SURABAYA, iNewsSurabaya.id – Istilah pailit dan bangkrut sering dianggap sama, padahal keduanya memiliki arti yang berbeda, baik dari sisi keuangan maupun status hukum. Memahami perbedaan keduanya penting bagi pelaku usaha agar tidak salah langkah dalam mengelola bisnis.
Menurut UU No. 37 Tahun 2004 tentang Kepailitan dan Penundaan Kewajiban Pembayaran Utang (PKPU), pailit bisa dijatuhkan kepada debitur yang memiliki minimal dua kreditur dan gagal melunasi satu utang yang jatuh tempo.

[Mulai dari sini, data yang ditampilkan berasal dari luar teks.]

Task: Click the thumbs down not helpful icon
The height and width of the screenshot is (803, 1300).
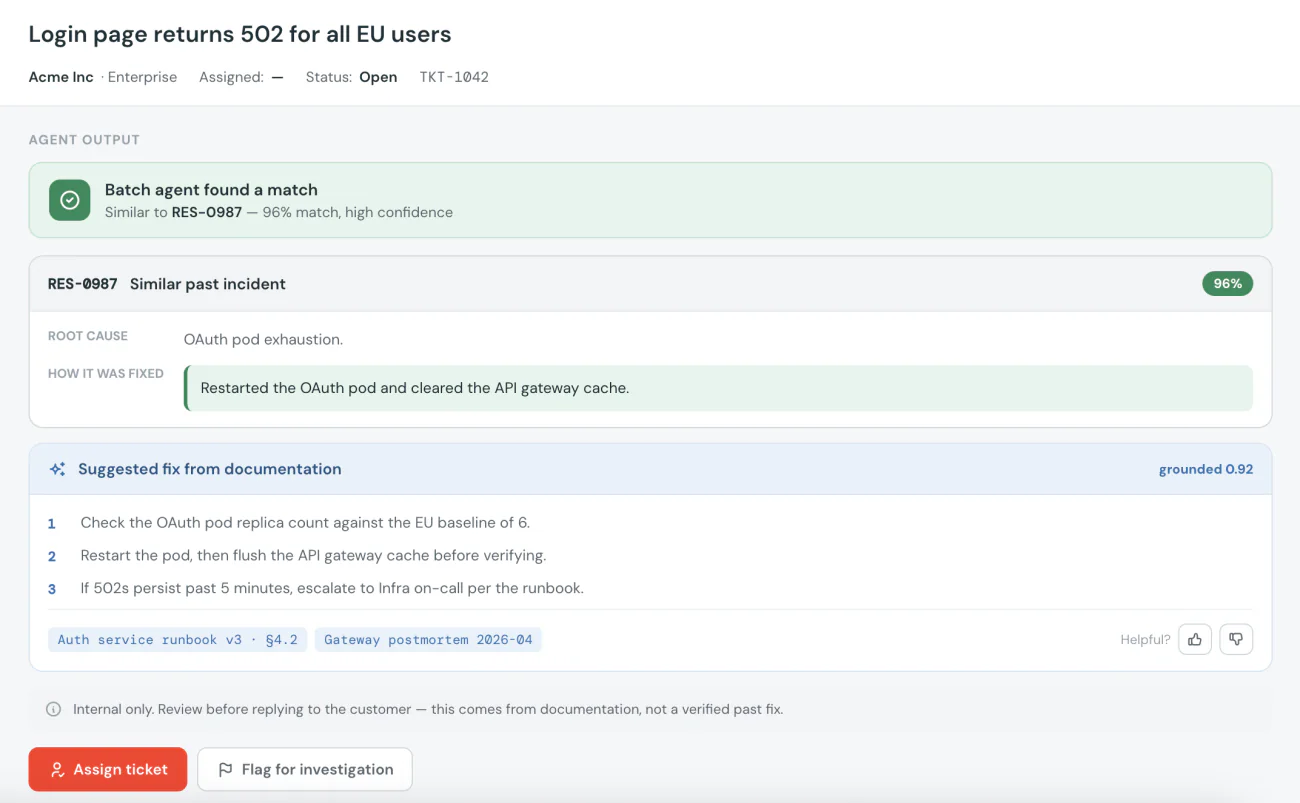Action: click(x=1236, y=639)
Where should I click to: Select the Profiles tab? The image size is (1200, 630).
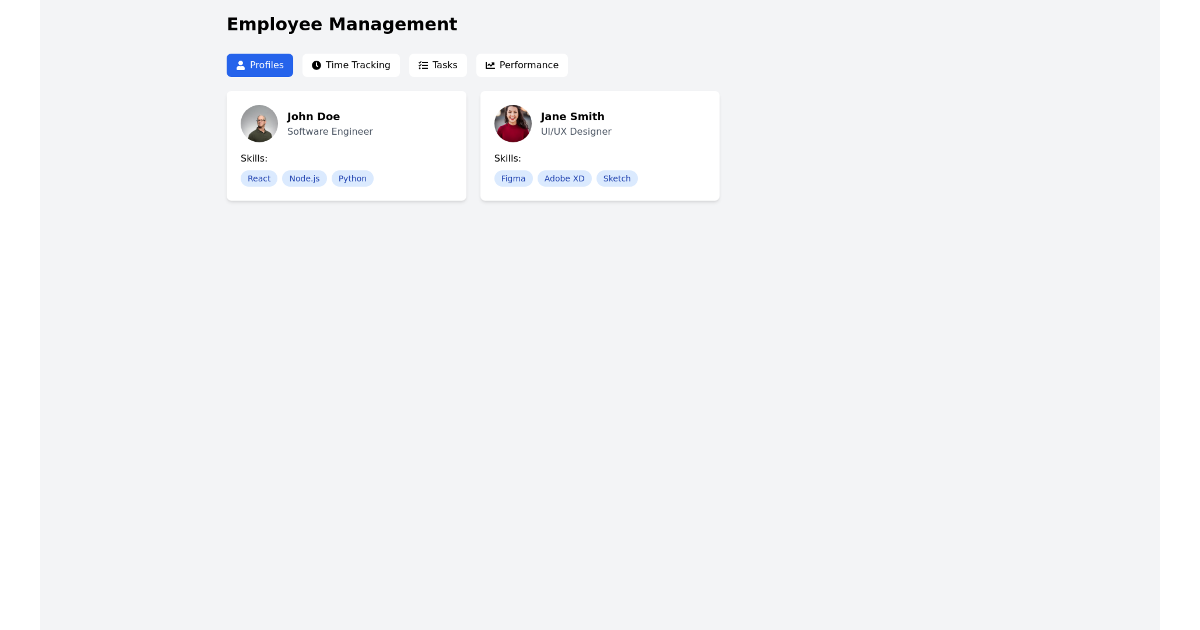[260, 65]
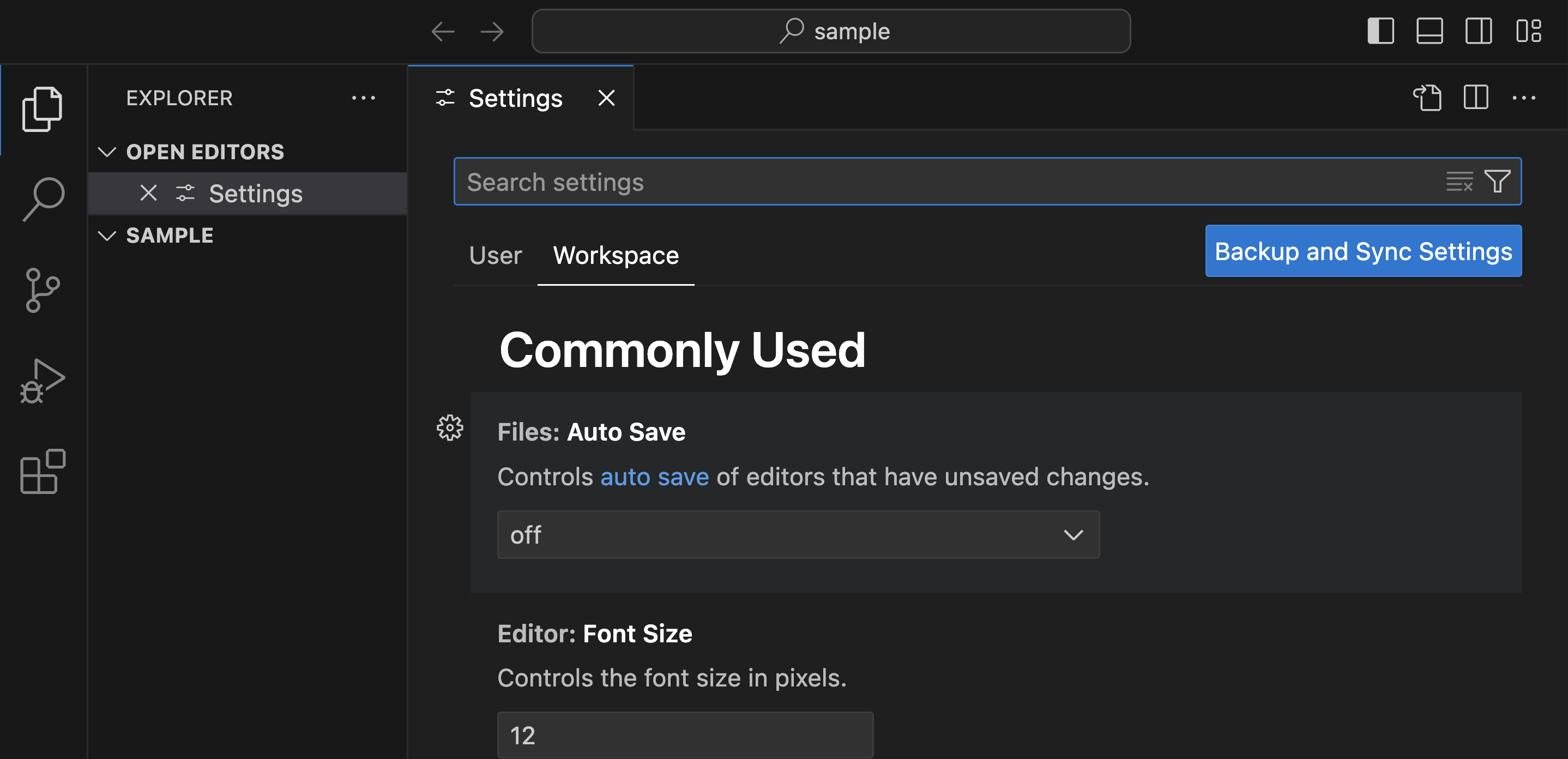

Putusan pailit hanya dapat dijatuhkan oleh Pengadilan Niaga, baik atas permohonan kreditur maupun permohonan perusahaan itu sendiri. Jika dinyatakan pailit, maka seluruh aset perusahaan akan dikelola oleh kurator yang ditunjuk pengadilan. Aset tersebut kemudian dilelang untuk melunasi utang kepada para kreditur.
Sidang kepailitan digelar maksimal 20 hari setelah permohonan diajukan. Debitur maupun kreditur berhak hadir dan memberikan pembelaan, bahkan perusahaan yang diputus pailit masih bisa mengajukan kasasi ke Mahkamah Agung.
Menariknya, sebuah perusahaan bisa saja dinyatakan pailit meski kondisi keuangannya sehat, selama memenuhi unsur hukum kepailitan.
Berbeda dengan pailit, bangkrut lebih merujuk pada kondisi keuangan perusahaan yang tidak sehat hingga akhirnya gulung tikar. Kebangkrutan biasanya disebabkan oleh kerugian besar, kesalahan manajemen, hingga faktor eksternal seperti kondisi ekonomi global.